In het boek Handelingen zien we dat de eerste gelovigen bijeen kwamen in huizen en in de tempel. Zij deelden de bezittingen met elkaar. Zij kwamen elke dag trouw en eensgezind in de tempel, braken het brood bij elkaar aan huis en gebruikten hun maaltijden in een geest van eenvoud en van vreugde. Ze loofden God en stonden in de gunst bij heel het volk. Zie Hand. 2: 42-47.
In Hand. 16: 13-15 komen Paulus en Silas op de sabbat bij een gebedsplaats aan waar een aantal Joodse vrouwen zijn. Een vrouw uit Tyatira, Lydia genoemd, komt tot geloof en al haar huisgenoten ook. Zij dringt er bij hen op aan om intrek bij haar te nemen.

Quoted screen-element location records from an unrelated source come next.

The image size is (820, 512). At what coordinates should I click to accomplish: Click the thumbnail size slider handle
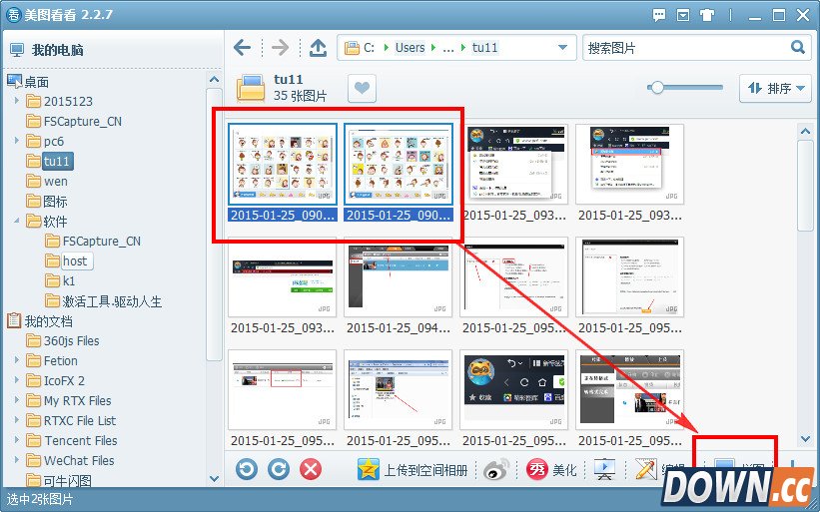[656, 88]
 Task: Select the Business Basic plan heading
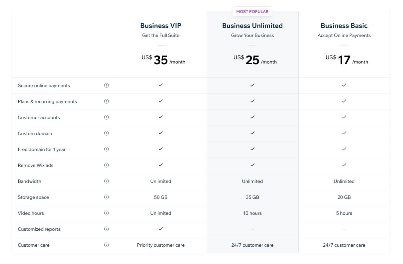344,26
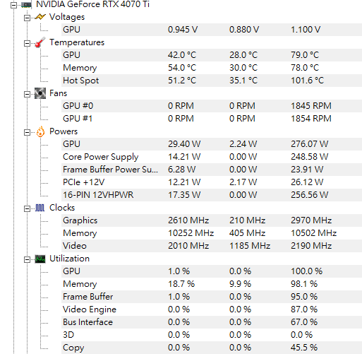Image resolution: width=362 pixels, height=354 pixels.
Task: Collapse the NVIDIA GeForce RTX 4070 Ti node
Action: 14,5
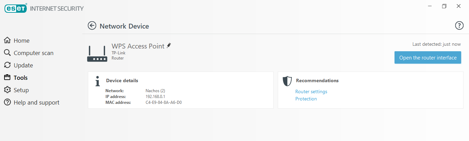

Ook in I Kor. 16: 19 en Rom. 16: 5 zien we dat Aquila en Prisca een gemeente aan huis hadden en in Kol. 4: 15 zien we dat ze bijeenkwamen in het huis van Nymfa.
Het waren veelal de wat rijkeren die ruimer behuisd waren en die hun huizen openstelden. Gastvrijheid verlenen aan hun nieuwe broeders en zusters was dan ook vanzelfsprekend.